In this example, we will show how to work with tabular sources and measurements, and how to create an analysis. If you have seen any of the previous examples, much of this one will be familiar to you.

Imports

Beyond importing MVG and the ModeId analysis class, we want to use pandas for loading and processing the data before the analysis.

[1]:
import os
from pprint import pprint
from pathlib import Path

import pandas as pd

from mvg import MVG
from mvg.analysis_classes import ModeId

After importing we create the MVG session that let us communicate with the MVG server. For that we need an endpoint URL and a valid token. If you do not have a token, you can get one here.

Note

Each token is used for Authorization AND Authentication. Thus, each unique token represents a unique user, each user has it own, unique database on the VA-MVG’ service.

You need to insert your token received from Viking Analytics here: Just replace "os.environ['TEST_TOKEN']" by your token as a string.

[2]:
ENDPOINT = "http://api.beta.multiviz.com"
TOKEN = os.environ['TEST_TOKEN']
[3]:
session = MVG(ENDPOINT, TOKEN)

We will use a dataset that is collected from a heat pump in the cellar of one of the employees at Viking Analytics. The data is available in this git repository. We clone the repository to get access it. If you don’t have git you can download the data from the link.

[4]:
!git clone https://github.com/vikinganalytics/tabular-example-data.git
Cloning into 'tabular-example-data'...
[5]:
data_path = Path.cwd() / "tabular-example-data" / "heatpump.csv"
data_df = pd.read_csv(data_path)
data_df.head()
[5]:
timestamp T_out T_down T_kitchen WATT T_up T_brine_in T_brine_out T_cellar
0 2018-02-01T00:00:00Z 1.976053 38.367181 20.512105 2.780167 40.028018 3.690000 2.068514 10.965206
1 2018-02-01T01:40:00Z 2.380000 36.940000 20.190000 3.045333 39.060000 3.560000 1.991486 10.924431
2 2018-02-01T03:25:00Z 2.211223 37.715920 20.190000 3.060000 39.840240 3.598392 1.961608 10.982982
3 2018-02-01T05:10:00Z 1.964956 37.940000 20.250000 3.151579 40.023789 3.611330 2.068670 10.888049
4 2018-02-01T06:55:00Z 0.349134 37.551293 20.406457 3.257167 39.856860 3.690000 2.120000 10.941380

We loaded the .csv file into a dataframe object and printed out the first five rows. The timestamp was read as string timestamps, but for the MVG API we need the timestamps to be in milliseconds since EPOCH. So we need to do some data wrangling in order to get it to the correct data type.

We can use the function pandas.to_datetime() to convert a column into datetime objects. Then we can convert the timestamps into integers, which will automatically get converted to nanoseconds since EPOCH. Then, when dividing by 1e6 we get the same time in milliseconds.
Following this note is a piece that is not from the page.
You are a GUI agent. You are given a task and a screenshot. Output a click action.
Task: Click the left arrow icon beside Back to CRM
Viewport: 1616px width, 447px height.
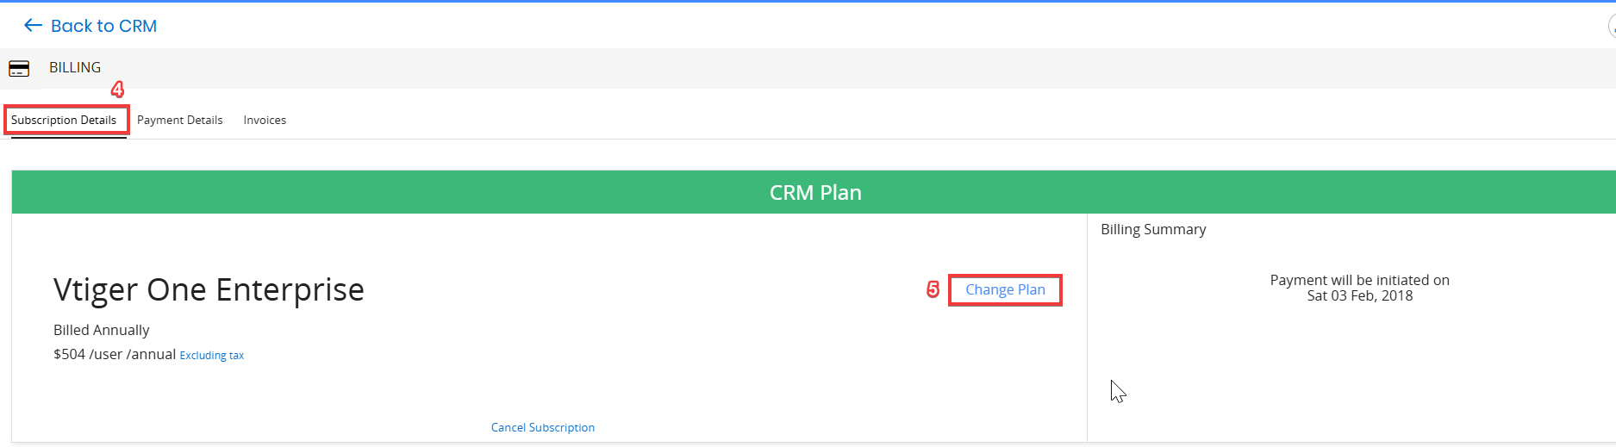(33, 26)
We can see that the conversion was successful by printing the first five rows again.

[6]:
data_df["timestamp"] = pd.to_datetime(data_df["timestamp"]).astype("int64") // 1000000
data_df.head()
[6]:
timestamp T_out T_down T_kitchen WATT T_up T_brine_in T_brine_out T_cellar
0 1517443200000 1.976053 38.367181 20.512105 2.780167 40.028018 3.690000 2.068514 10.965206
1 1517449200000 2.380000 36.940000 20.190000 3.045333 39.060000 3.560000 1.991486 10.924431
2 1517455500000 2.211223 37.715920 20.190000 3.060000 39.840240 3.598392 1.961608 10.982982
3 1517461800000 1.964956 37.940000 20.250000 3.151579 40.023789 3.611330 2.068670 10.888049
4 1517468100000 0.349134 37.551293 20.406457 3.257167 39.856860 3.690000 2.120000 10.941380

To upload the data to the API we need to convert the dataframe into a dictionary on the format {column: values}. Fortunately, dataframes have a method to do just that, called to_dict(). It has an argument for changing the orientation of the resulting dictionary. By using to_dict("list") we will get it on the correct format.

Note

The dictionary must have a "timestamp" key and at least one more column, corresponding to a tracked variable. The to_dict("list") method will not include the index, so it is important to have the timestamp as a column in the data and not as an index.

[7]:
data_dict = data_df.to_dict("list")

Now that the data has been converted to the correct format we are ready to create the source and upload some measurements. When creating a tabular source, you must define the columns that the data will contain ahead of time. This is to prevent arbitrary data to be uploaded to the source. Besides the columns argument, creating a tabular source works the exact same way as creating a waveform source.

[8]:
session.create_tabular_source(
    sid="heatpump",
    meta={"location": "Molnlycke"},
    columns=data_df.columns.tolist()
)

We can check that the source was created correctly by getting the source information.

[9]:
source = session.get_source("heatpump")
pprint(source)
{'meta': {'location': 'Molnlycke'},
 'properties': {'columns': ['T_out',
                            'T_down',
                            'T_kitchen',
                            'WATT',
                            'T_up',
                            'T_brine_in',
                            'T_brine_out',
                            'T_cellar'],
                'data_class': 'tabular'},
 'source_id': 'heatpump'}

Next, let’s upload the data we prepared to the source

[10]:
session.create_tabular_measurement(
    sid="heatpump",
    data=data_dict
)

Now that we have a source with measurements we can request an analysis of the data from the server. Requesting analyses for tabular data works the same way as it does for waveform data. Although not all features will work for tabular data. The KPIDemo feature for example will only work with waveform data. Another thing to keep in mind is that when requesting population analyses, all sources to be analyzed simultaneously must have the same data class.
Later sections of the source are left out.